_THE PROBLEM_.
Retype the records without any change, beginning with the line that contains "Task: Open the shopping cart icon" and continuing through the line that contains "[x=506, y=757]".

_RECORD EXCERPTS_.
-- start --
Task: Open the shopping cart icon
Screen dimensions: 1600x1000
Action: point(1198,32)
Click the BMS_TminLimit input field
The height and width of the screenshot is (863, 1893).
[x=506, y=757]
-- end --
-- start --
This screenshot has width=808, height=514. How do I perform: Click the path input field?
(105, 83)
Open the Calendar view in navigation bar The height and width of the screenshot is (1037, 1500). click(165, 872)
-- end --
-- start --
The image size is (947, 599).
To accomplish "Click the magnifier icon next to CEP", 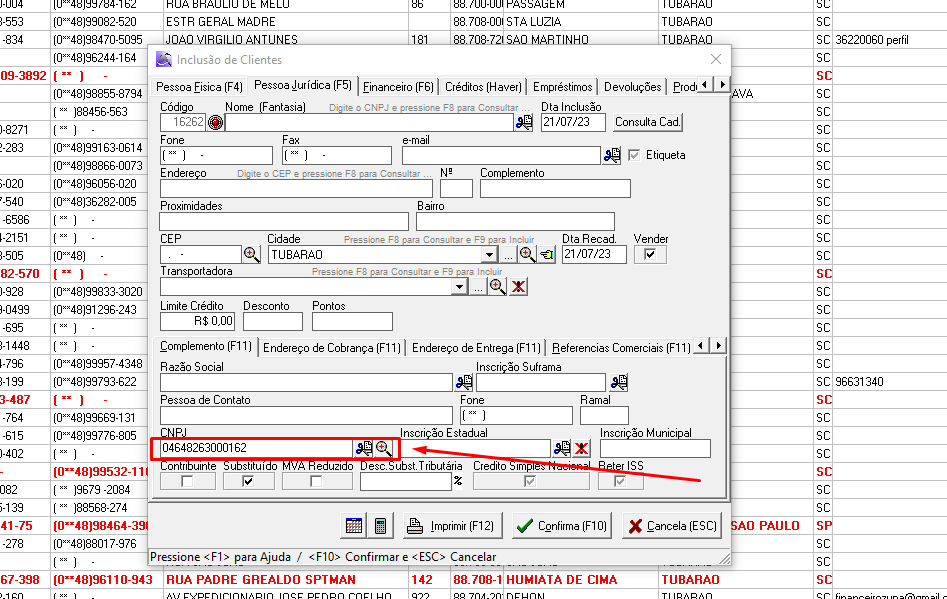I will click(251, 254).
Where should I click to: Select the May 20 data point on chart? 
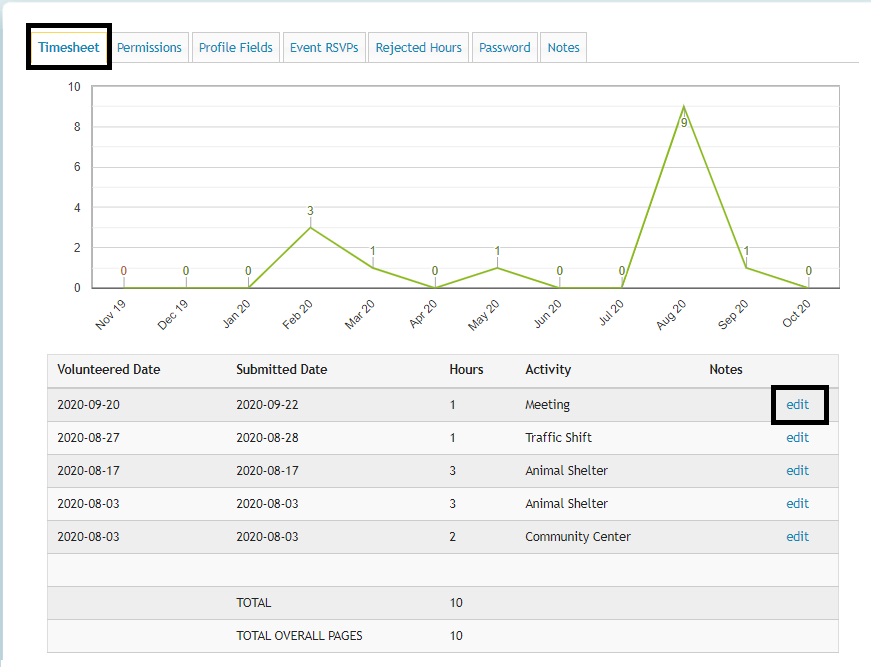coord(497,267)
-- end --
_COMPLETED TASK_.
Task: Open the shopping cart icon
Screen dimensions: 1600x1000
Action: point(1198,32)
Click the BMS_TminLimit input field
The height and width of the screenshot is (863, 1893).
[x=506, y=757]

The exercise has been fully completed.